In the records below, replace "icon" with "button" and write all the lines out again with nothing else changed. Leave the pictures out of your answer.

⟨

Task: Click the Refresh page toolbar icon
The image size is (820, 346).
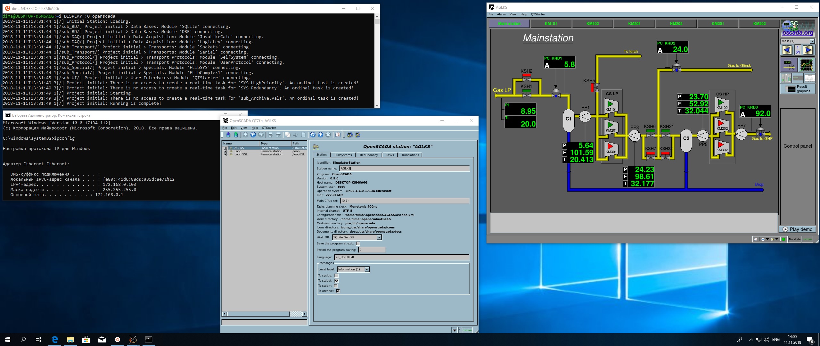Action: click(x=313, y=135)
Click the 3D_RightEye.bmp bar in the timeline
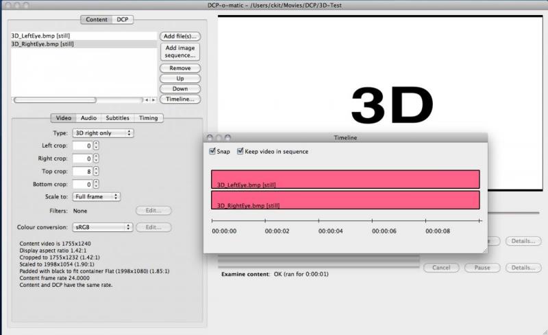 point(345,200)
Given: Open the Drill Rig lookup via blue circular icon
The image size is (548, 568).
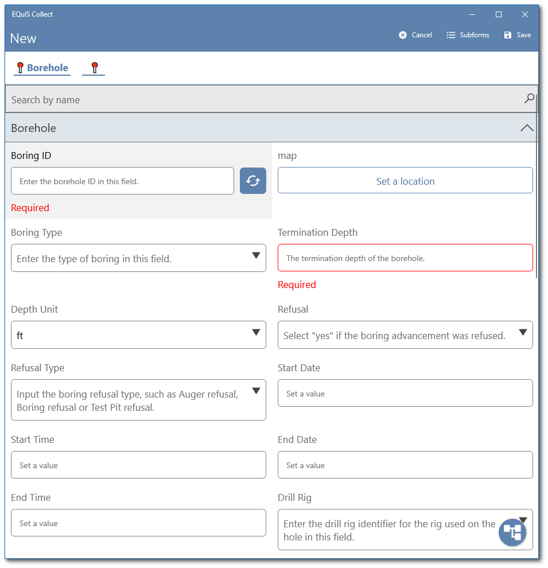Looking at the screenshot, I should pyautogui.click(x=512, y=532).
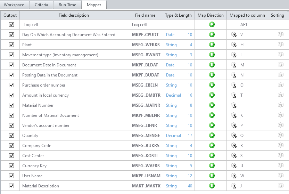
Task: Toggle the Output checkbox for Movement type
Action: click(x=11, y=55)
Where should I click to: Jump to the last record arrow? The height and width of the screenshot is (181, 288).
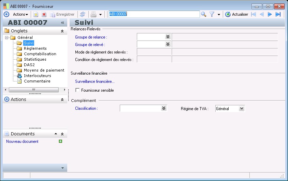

⟩

Worked solution:
Task: Click the Refresh page toolbar button
The image size is (820, 346).
Action: click(x=313, y=135)
Click the 3D_RightEye.bmp bar in the timeline
 point(345,200)
Given: Open the Drill Rig lookup via blue circular button
The image size is (548, 568).
Looking at the screenshot, I should pyautogui.click(x=512, y=532).
Task: Toggle the Output checkbox for Movement type
Action: click(x=11, y=55)
Where should I click to: Jump to the last record arrow? The height and width of the screenshot is (181, 288).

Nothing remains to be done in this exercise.